Song of Solomon, The Elephant Vanishes, and Fun Home are books that I associate with turning 30. There was a time in my life when I felt exactly like Milkman Dead. I still do, in fact. When will my journey to find my(gold/self) happen? When will I leap?

But it's J.D. Salinger's The Catcher in the Rye that probably most made me realize the ever-changing quality of literature. I first read it in the 12th grade, and didn't like it - Holden was whiny, the book didn't go anywhere. I read it a second time six years later, while student teaching in Lansing. This time, I realized Holden's cynicism was as mask, and that the book was actually hopeful, and very, very sad. I was amazed that the meaning of literature could change for me so much just by what point in my life I was at. For a couple of years after that, I read it every year, charting my own maturity and progress through this life by how I reacted. I found new wrinkles in it - what's up with that teacher? what exactly happens at the end? I named my dog Holden.

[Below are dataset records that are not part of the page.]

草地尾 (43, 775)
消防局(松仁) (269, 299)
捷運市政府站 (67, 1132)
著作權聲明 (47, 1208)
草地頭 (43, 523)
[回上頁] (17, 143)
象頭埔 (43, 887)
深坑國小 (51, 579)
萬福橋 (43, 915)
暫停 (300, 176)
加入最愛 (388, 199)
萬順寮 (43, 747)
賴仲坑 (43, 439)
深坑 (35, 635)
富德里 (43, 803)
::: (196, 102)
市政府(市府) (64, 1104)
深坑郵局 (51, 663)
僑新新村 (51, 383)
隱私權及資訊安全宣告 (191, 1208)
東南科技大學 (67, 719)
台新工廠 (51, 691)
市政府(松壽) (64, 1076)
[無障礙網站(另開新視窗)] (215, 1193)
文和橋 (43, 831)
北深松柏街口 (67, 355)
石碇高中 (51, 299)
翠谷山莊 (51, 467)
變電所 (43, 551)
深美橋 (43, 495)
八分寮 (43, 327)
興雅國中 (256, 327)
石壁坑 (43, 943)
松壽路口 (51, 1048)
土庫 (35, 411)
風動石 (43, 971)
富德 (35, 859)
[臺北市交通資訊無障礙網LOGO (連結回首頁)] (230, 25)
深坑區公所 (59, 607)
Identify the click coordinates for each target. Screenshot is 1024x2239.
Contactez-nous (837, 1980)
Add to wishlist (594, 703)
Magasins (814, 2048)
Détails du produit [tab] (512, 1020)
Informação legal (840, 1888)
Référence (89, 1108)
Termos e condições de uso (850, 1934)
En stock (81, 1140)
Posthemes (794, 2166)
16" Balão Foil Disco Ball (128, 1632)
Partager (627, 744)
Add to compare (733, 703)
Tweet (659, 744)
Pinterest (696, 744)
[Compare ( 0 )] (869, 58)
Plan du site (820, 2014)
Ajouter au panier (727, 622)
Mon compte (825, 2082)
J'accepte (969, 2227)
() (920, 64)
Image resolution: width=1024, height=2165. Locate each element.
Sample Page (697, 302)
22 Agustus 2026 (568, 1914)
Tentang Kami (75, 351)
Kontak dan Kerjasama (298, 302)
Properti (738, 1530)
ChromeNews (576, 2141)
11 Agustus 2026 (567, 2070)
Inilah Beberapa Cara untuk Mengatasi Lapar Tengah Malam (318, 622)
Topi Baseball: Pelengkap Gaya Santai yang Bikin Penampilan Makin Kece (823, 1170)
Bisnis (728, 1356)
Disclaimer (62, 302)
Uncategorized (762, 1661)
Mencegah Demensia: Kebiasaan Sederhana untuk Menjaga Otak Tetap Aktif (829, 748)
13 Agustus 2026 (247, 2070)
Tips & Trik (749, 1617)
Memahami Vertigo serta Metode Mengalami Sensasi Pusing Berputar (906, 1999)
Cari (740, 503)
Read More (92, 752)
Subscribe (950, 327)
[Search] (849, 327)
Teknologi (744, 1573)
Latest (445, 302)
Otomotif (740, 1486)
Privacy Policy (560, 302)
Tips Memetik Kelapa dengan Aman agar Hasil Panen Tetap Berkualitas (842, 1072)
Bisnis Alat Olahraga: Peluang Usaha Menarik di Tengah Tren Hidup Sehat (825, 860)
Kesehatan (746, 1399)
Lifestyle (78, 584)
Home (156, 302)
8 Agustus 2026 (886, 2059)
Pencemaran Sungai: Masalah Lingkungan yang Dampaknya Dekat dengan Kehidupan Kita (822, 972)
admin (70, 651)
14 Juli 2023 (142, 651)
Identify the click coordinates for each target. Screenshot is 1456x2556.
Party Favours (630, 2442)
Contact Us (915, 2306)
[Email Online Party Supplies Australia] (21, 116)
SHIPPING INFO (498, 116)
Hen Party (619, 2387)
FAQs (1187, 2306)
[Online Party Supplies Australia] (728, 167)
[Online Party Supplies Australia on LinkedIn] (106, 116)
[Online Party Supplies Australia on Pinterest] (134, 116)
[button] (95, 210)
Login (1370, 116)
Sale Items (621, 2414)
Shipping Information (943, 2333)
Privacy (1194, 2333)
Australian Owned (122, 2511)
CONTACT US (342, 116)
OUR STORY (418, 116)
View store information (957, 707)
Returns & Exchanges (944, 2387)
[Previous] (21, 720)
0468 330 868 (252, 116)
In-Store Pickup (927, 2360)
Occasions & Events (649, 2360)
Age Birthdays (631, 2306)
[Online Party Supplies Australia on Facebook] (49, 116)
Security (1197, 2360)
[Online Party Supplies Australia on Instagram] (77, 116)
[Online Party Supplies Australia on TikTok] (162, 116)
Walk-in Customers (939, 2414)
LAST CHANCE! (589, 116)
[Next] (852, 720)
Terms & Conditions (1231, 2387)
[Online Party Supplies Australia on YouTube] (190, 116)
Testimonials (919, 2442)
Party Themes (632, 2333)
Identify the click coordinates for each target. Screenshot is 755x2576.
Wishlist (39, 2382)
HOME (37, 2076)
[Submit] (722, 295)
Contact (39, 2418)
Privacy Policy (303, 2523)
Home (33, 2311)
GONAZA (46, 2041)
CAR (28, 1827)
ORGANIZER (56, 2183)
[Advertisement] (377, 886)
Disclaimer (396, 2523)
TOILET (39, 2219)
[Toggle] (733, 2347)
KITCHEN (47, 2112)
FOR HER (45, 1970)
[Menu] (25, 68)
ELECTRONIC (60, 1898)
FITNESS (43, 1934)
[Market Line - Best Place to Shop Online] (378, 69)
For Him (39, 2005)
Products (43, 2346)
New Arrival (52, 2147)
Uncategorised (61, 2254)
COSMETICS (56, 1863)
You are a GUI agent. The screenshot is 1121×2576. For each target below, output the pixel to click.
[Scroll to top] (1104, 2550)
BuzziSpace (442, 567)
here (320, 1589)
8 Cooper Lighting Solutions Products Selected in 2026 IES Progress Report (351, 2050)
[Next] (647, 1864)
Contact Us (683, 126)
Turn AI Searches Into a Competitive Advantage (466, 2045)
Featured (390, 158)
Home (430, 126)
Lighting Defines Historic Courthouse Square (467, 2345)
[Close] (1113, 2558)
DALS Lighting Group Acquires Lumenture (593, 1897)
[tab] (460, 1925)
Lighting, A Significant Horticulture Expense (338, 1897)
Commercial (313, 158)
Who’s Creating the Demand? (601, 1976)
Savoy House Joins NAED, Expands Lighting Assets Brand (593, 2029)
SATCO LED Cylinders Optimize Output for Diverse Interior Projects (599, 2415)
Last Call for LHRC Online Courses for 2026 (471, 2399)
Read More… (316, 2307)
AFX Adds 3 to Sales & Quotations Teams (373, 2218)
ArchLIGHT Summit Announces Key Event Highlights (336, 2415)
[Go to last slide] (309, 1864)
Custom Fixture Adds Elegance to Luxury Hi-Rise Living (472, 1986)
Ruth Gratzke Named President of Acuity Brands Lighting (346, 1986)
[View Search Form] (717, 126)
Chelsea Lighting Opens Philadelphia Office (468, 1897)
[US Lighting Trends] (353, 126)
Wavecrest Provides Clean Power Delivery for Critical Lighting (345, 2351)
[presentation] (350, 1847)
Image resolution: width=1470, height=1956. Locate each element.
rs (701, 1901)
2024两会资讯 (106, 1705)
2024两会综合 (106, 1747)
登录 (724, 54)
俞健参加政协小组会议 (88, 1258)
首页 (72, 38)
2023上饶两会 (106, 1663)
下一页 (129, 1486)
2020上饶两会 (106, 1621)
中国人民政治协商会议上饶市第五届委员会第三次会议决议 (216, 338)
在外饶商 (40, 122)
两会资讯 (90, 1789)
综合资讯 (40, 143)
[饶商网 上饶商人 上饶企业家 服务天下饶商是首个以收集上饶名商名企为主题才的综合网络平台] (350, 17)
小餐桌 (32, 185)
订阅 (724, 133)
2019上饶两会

J.D. Salinger turned 90 yesterday. Happy Birthday, JD. Here's hoping that when you go, you'll be leaving boxes and boxes of unpublished books for us all.

3 comments:

Anonymous said...

I enjoy your blog regularly. Although I was never the school expert on Mockingbird, it was acknowledged that no one loved teaching it any more than I did. You are so right in saying you learned something new each time you teach it. I can still pick it up and feel I'm getting something out of it although I think there are few passages that I haven't memorized. To me it is the perfect novel and the joy of sharing it with 9th graders is the one thing I miss now that I'm retired. Your students are lucky and I wish you well in 2009.

Anonymous said...

I also really disliked Catcher the first few times I read it-- it only really clicked for me once I started teaching the book.

For me, Gatsby would have to be on this list, as one of those books where my reaction changed so much that it reveals as much about me as the book.

Megan said...

I haven't read Catcher since I was 12 and I didn't like it, I suppose because I didn't like Holden. I think I was spoiled by Franny and Zooey, both of whom I liked immensely and wanted to be. I think I'll give CITR another try this year -- I don't do enough rereading.